-------- MATERIAL TO PROCESS
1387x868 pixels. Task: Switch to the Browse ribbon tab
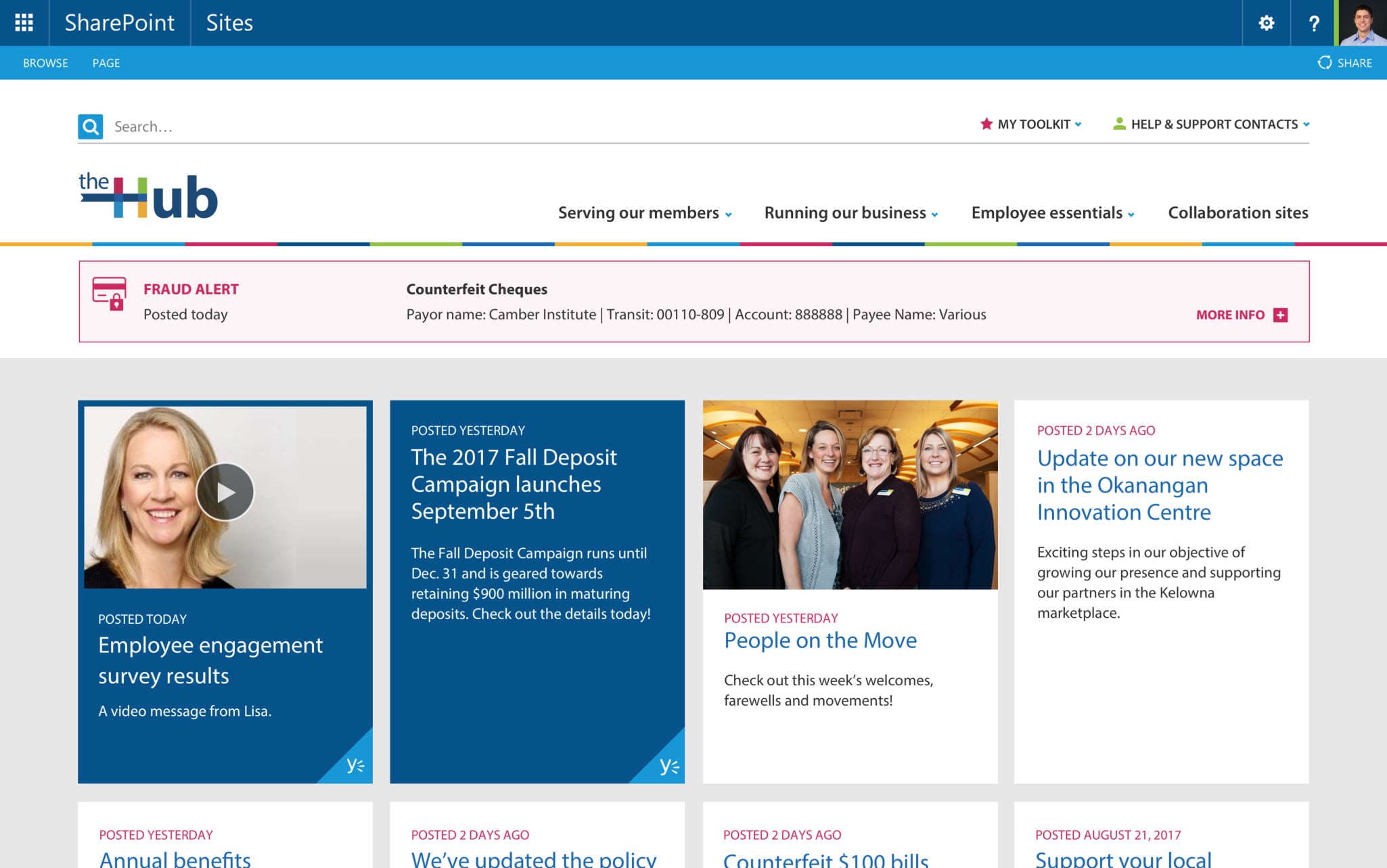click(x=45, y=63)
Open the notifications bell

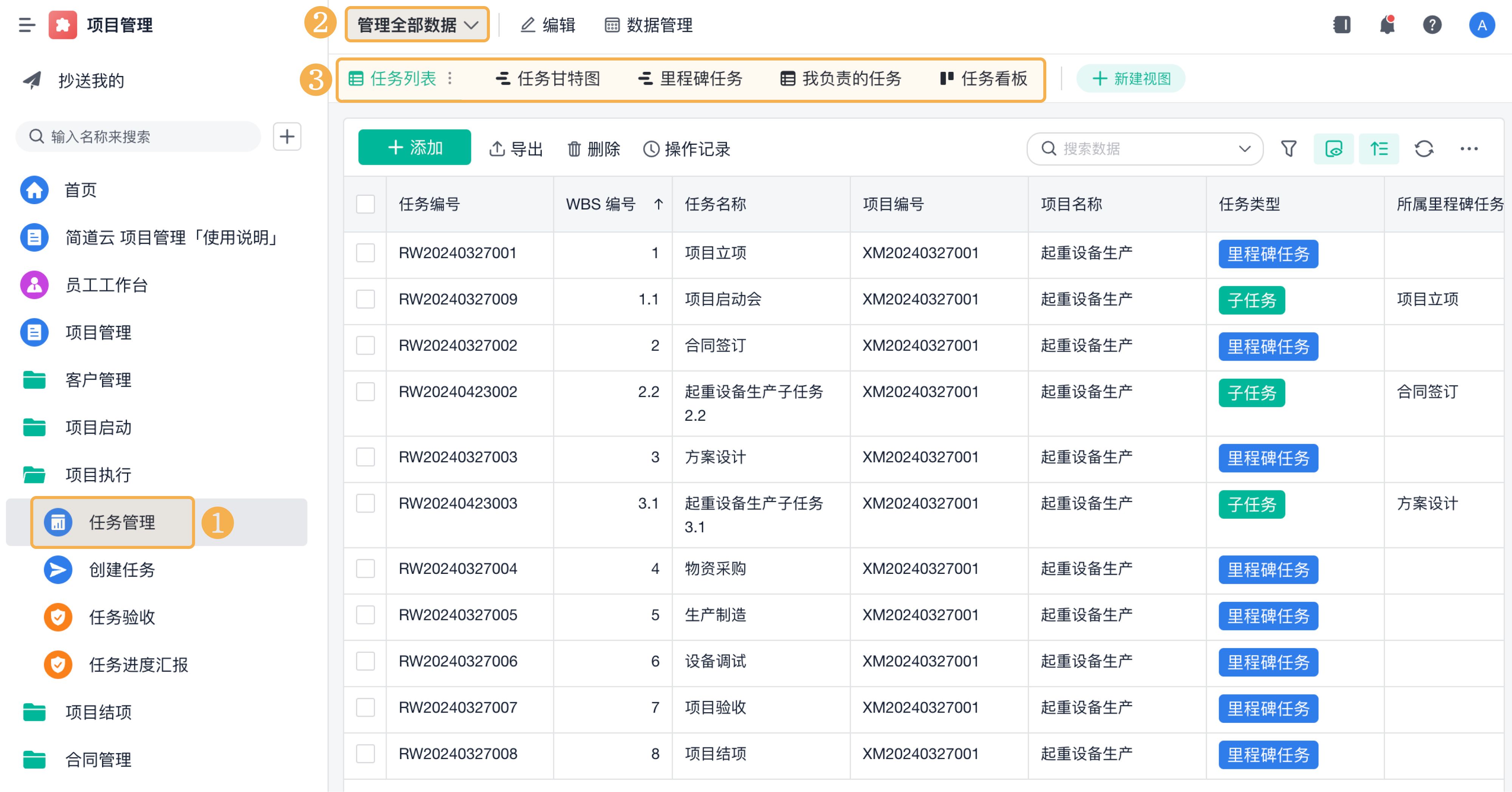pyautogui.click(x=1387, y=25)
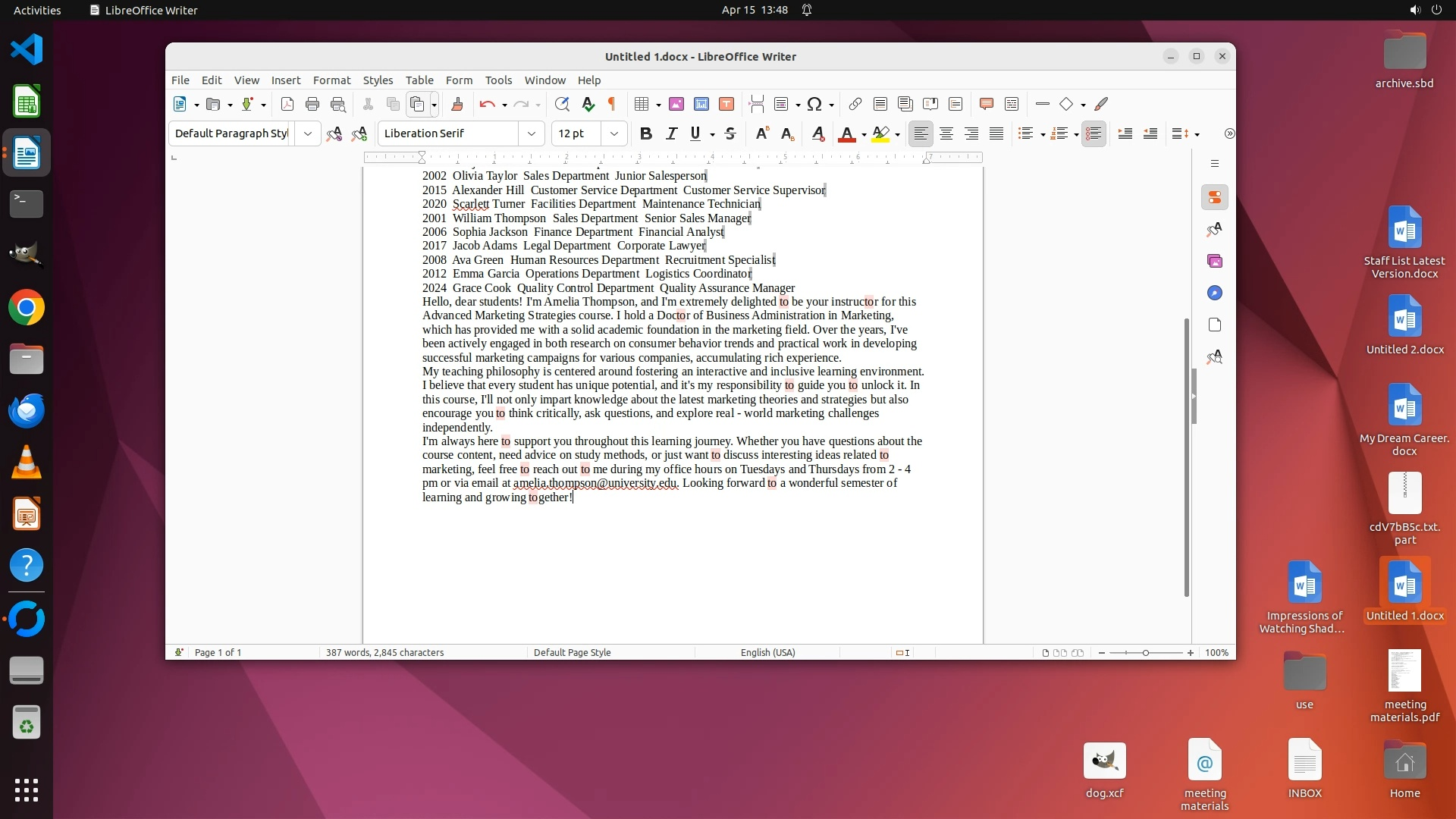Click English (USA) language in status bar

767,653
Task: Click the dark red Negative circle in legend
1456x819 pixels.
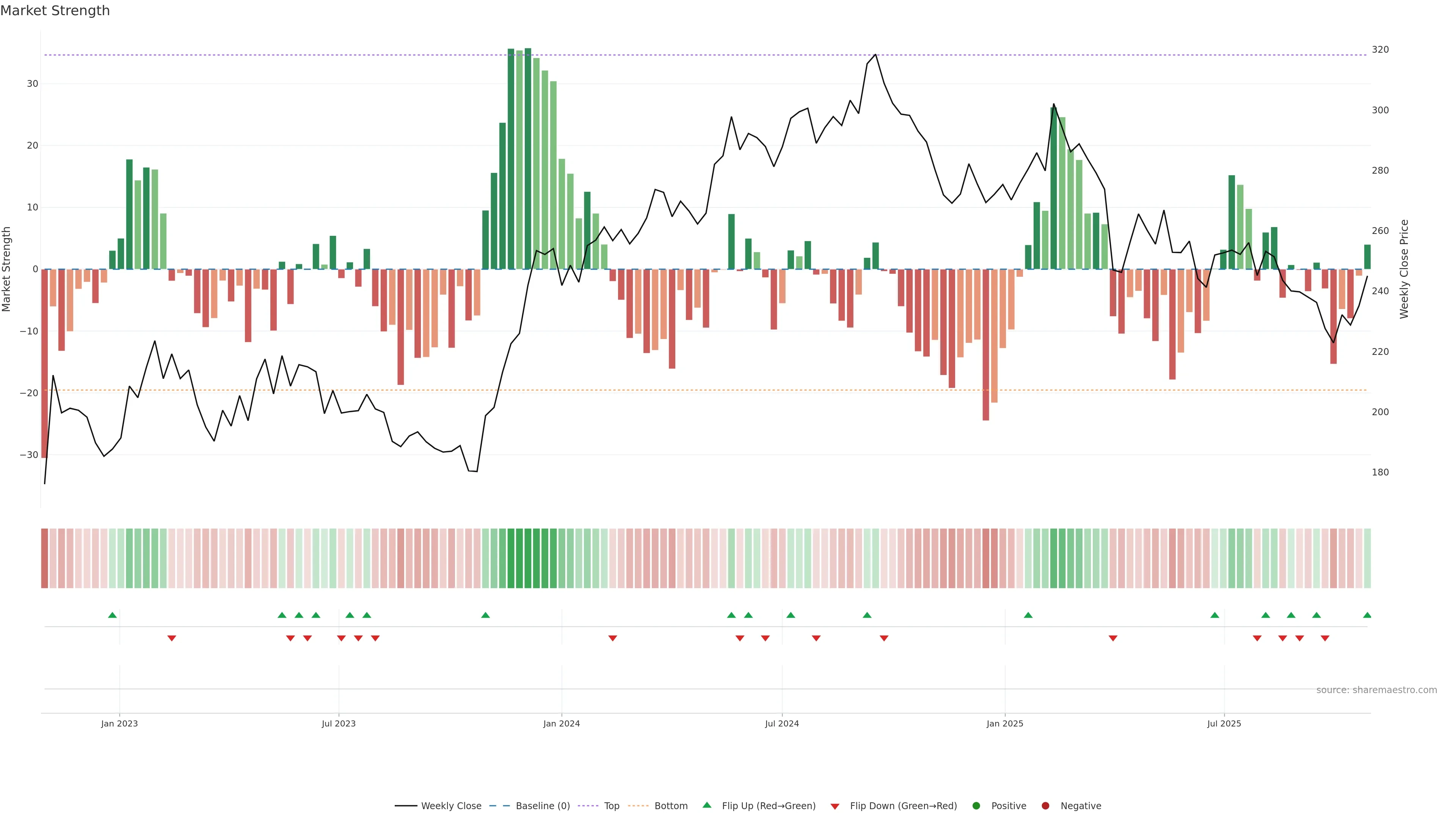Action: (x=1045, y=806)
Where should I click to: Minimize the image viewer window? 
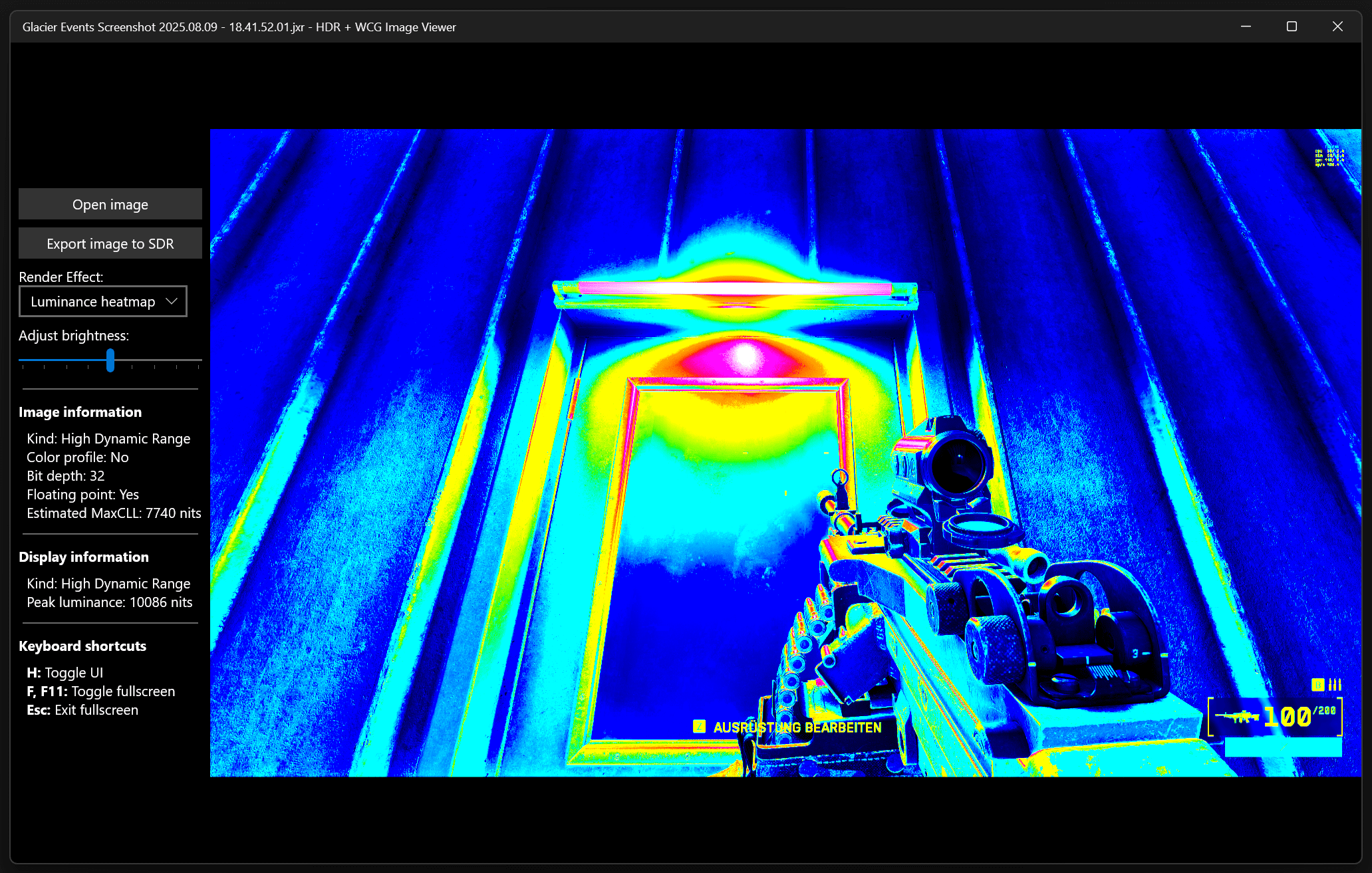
----------------
ACTIVITY —
I would like you to retype exactly the lines running from the one containing "1456x819 pixels." to the last line of the entries, both included, leaving all pictures out.

RESULT FOR THIS EXERCISE —
1456x819 pixels.
Action: (x=1045, y=806)
Where should I click to: Minimize the image viewer window? 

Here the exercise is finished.